4. Parallel Compression

Similar to multiband compression, parallel compression absolutely has its place. Parallel compression can be great for getting something to really sound bold, or as a creative effect to get things pumping or moving in a unique way.

I’ve put parallel compression on this list for two reasons. The first is that conventional compression is actually way more important and useful. Parallel compression is simply an augmentation of basic compression principles. The second is that while I certainly use parallel compression, I just don’t use it that much these days. The better I get at normal ol’ compression the less I feel parallel compression is truly necessary. It still ends up as part of my approach, it’s just not deserving of the magic greatness-pedestal it seems to have been placed upon.

I think the reasons that multiband and parallel compression have been touted as “the secret sauce” is two-fold. The first is obvious: we see big-name engineers use these techniques. The second is that these techniques are more in-depth than typical EQ or compression. Both multiband and parallel compression requires a bit more experience to really get down correctly, which creates a sense of inaccessibility. This is a key concept that’s going to come up a lot.

3. Gain Staging

I’ve done some content on gain staging because this seems to be the popular fad right now for instant mix fixes. In the digital world, gain staging is very simple: you’re clipping or you’re not.

Getting gain staging wrong will definitely screw up your mix. But getting it right doesn’t really *fix* anything. Not clipping isn’t a magic secret, it’s a starting point. In a sense, if you have been getting this wrong and clipping all the livelong day, gain staging will be a pretty miraculous remedy — but it’s kinda like saying that color coding your tracks is a mix fix. It isn’t — it’s just part of the session setup. Turn your source signals down. Congrats, you digitally staged some gain.

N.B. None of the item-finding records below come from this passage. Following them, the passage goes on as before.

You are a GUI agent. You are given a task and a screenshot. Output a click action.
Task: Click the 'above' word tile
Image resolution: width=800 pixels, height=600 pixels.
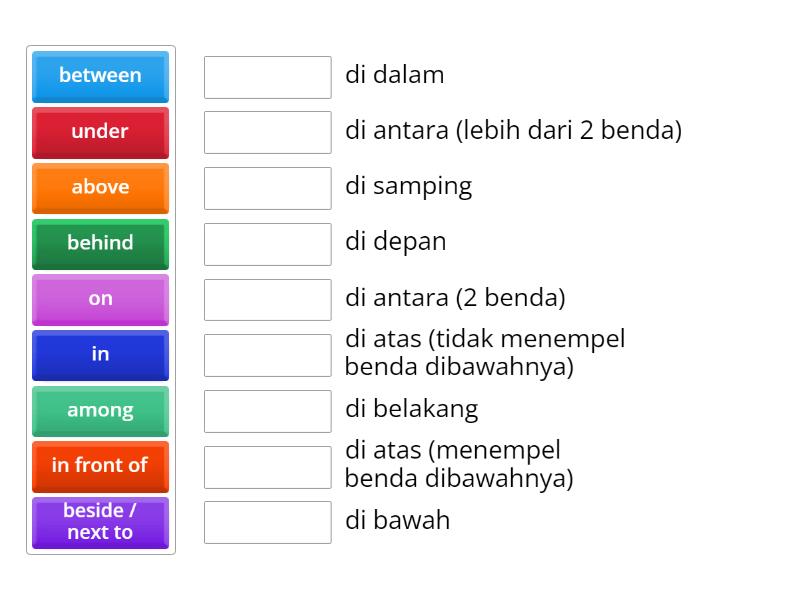click(x=100, y=188)
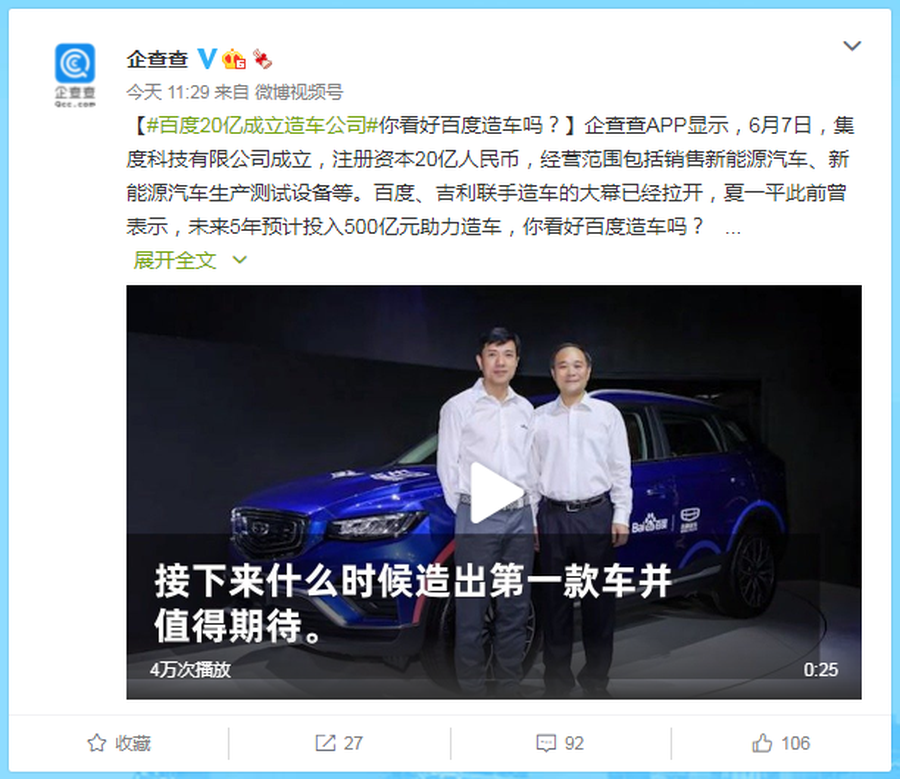Open the post options chevron menu
The height and width of the screenshot is (779, 900).
tap(852, 45)
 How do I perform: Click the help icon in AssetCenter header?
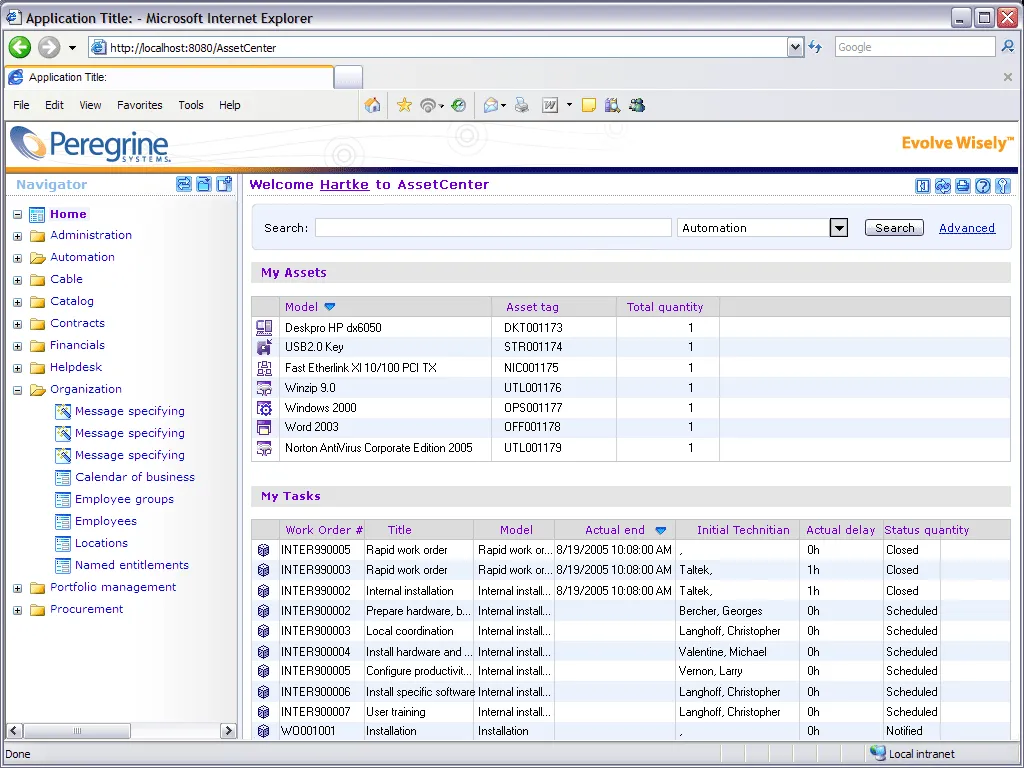(x=983, y=186)
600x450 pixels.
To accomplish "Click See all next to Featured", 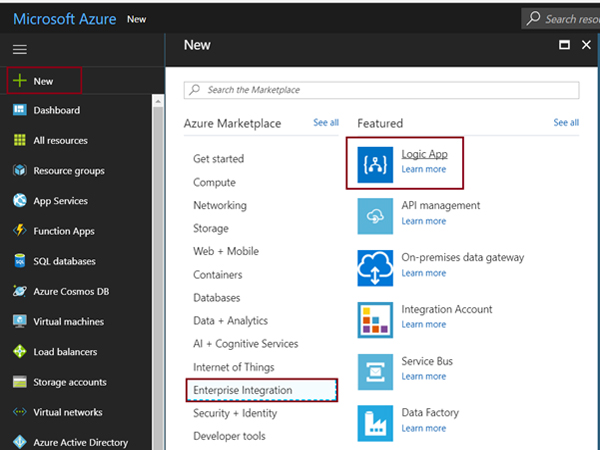I will [566, 123].
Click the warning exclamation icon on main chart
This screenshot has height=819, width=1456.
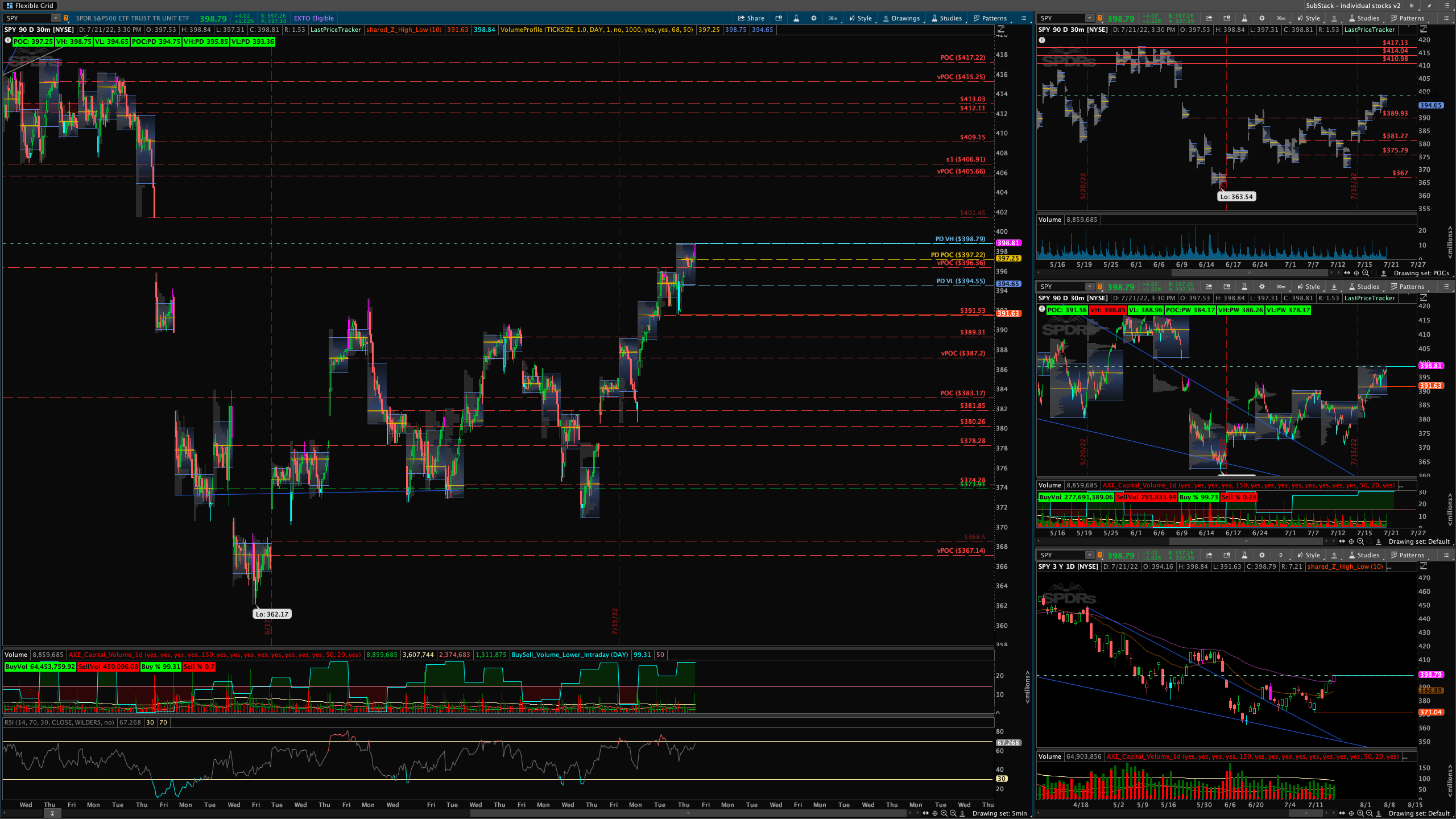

Now, in the analog world, particularly if we are landing on tape instead of a computer, gain staging has a bit more to it. There is a bit of effort that goes into getting a signal to tape well above the noise floor but without running out of headroom; especially if that tape machine has a little soul to it, so to speak. In this regard, getting the gain staging right is a bit more involved and how it’s done will have a bit more influence on the overall mix.

This brings us to why gain staging is in its popularity phase. It’s a holdover from analog mixes. Large format consoles, racks of outboard gear, re-recording to tape, these are all concepts associated with expensive records. In fully analog mixdowns, being wary of gain staging really is tied to the outcome. It’s something that older engineers are more cognizant of — and older engineers tend to be more experienced.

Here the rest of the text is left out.